My entry point is almost always sales and marketing. Businesses are struggling, and see the solution as more sales, so they look for someone who can wave a magic sales wand, and generate more revenue out of the ether.

Almost never happens that way.

Originally I studied to become an accountant. I got a piece of paper, that that never made me an accountant. Luckily, I realised my mistake before it was too late, and moved across into marketing, in the days before anyone had really heard of it. Mostly they still do not know what it is, but these days, at least they have heard of it.

I found it was easy, and I was very  good at it, so had a corporate career starting in marketing and sales that covered all functional roles, except accounting, including general management with bottom line accountability for a substantial divisional business, reporting to the group MD .

However, I was a lousy employee, because while I got stuff done, made lots of money, I was a pest who would not play the corporate game of bullshit to the left, arse cover to the right, and never admit it when you  may be wrong.

So, 22 years ago I hung my shingle as a contractor, intellectual capital for hire, wisdom on 2 feet, and promised myself, ‘no more corporate bullshit’.

I believe that unless we actually make stuff, physically produce the products others want to buy, because it adds value to their lives in some way, generally by solving a problem of some sort, we will be stuffed in the long term.

After all, how many baristas do we really need?

My corporate and subsequent experience in revenue generation, which is what I choose to call Sales and marketing, operations, numbers, logistics, and general management of manufacturing businesses gives me a platform of experience that small and medium manufacturers in this country are sorely lacking, for a range of reasons.

I look for 3 things when I go into a business as an advisor, contractor, saviour, and occasionally ‘head-kicker’.

When you go to the doctor for a check-up, feeling a bit off, he checks your blood pressure, temperature, looks in your eyes and down your throat, anything not within the normal range, he digs one level deeper.

That is what I do when assessing a business.

I look for three things:

  • Business Architecture.
  • Rhythm & Flow
  • Culture

Get these three things right, and aligned, and there will  be superior performance.

A StrategyAudit business improvement project is all about these three things, and the manner in which they can be defined, analysed and brought together to deliver the improved performance required.

So, let me explain them, or at least my view of them.

 

Business Architecture.

This is where most people and advisors spend most of their time, where all the things you can get data on reside, so to some extent they are predictable, and as improvement is made, you can see it in the numbers.

It is relatively simple, but I see it as a pyramid, which I will explain.

Architecture is how the business is built, and managed. A business is like a building, it needs  foundations, upon which the infrastructure of  the business is built.

This pyramid broken up into the four segments reflects the sequence I follow to drive improvement programs.

Foundations.

This is the stuff that no matter what else you do, the foundations must be in place for success.

A lot of it is ‘underground’ as most foundations are, nevertheless, without a solid foundation, whatever else you build, it will  not last.

Operational accounts: cash flow, P&L, Break even calculations, your ‘Why’, regulatory requirements, Business Model, Resource availability and capability, and CASH,

Different businesses require different foundation structures.

If you are going into child care, the regulatory stuff is very challenging, not so challenging if you want to be a business coach.

However, one is absolutely essential, the number one in every foundation, one word: Cash.

It is also true that the foundations wear out, become depreciated, and without renewal, which is a continuous process, you will still fail.

_CHALLENGES_:
A - In the article on assessing a business, check whether each statement below agrees with it: (i) the author first studied to become an accountant; (ii) the author began working as a contractor 12 years ago; (iii) cash is named as the number one item in every foundation. For each, answer yes or no and quote the text's deciding words.
B - According to the article on assessing a business, what term does the author prefer for sales and marketing?

_MATERIAL_:

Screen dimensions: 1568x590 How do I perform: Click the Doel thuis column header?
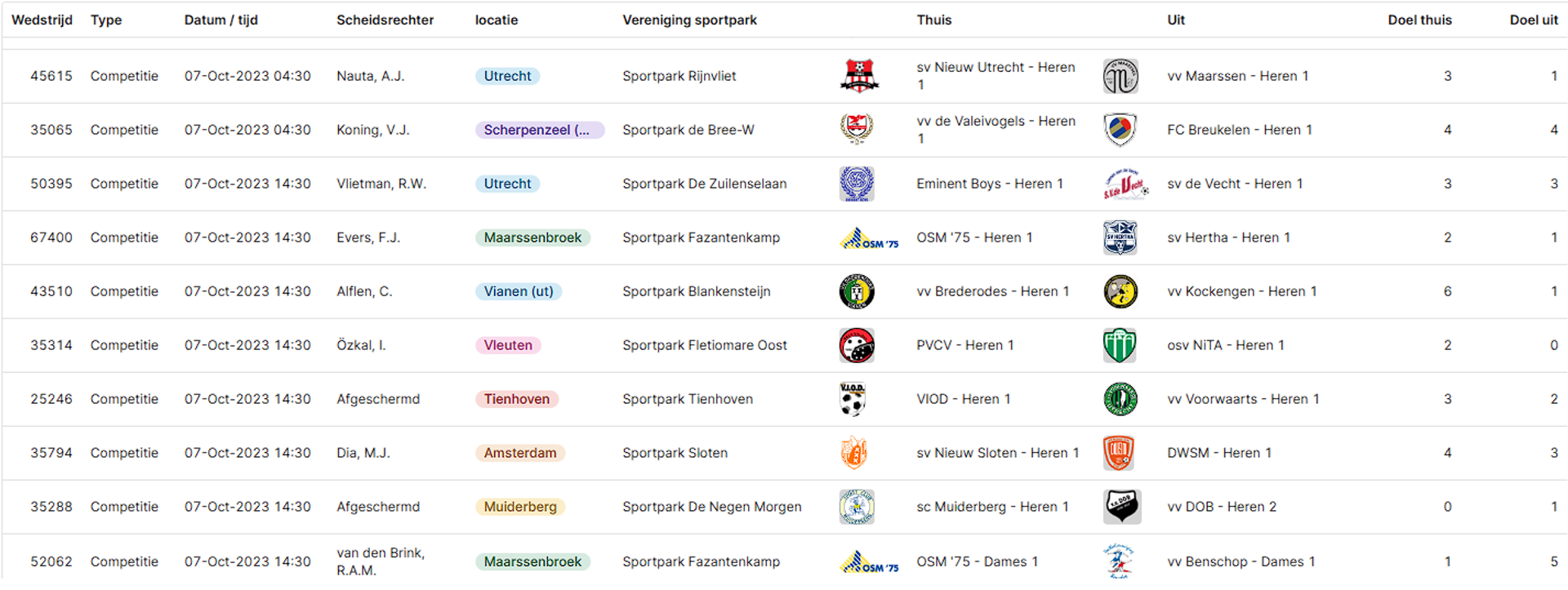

_ANSWERS_:
A -
(i) Yes: "Originally I studied to become an accountant."
(ii) No: "22 years ago I hung my shingle as a contractor"
(iii) Yes: "the number one in every foundation, one word: Cash."

B - Revenue generation.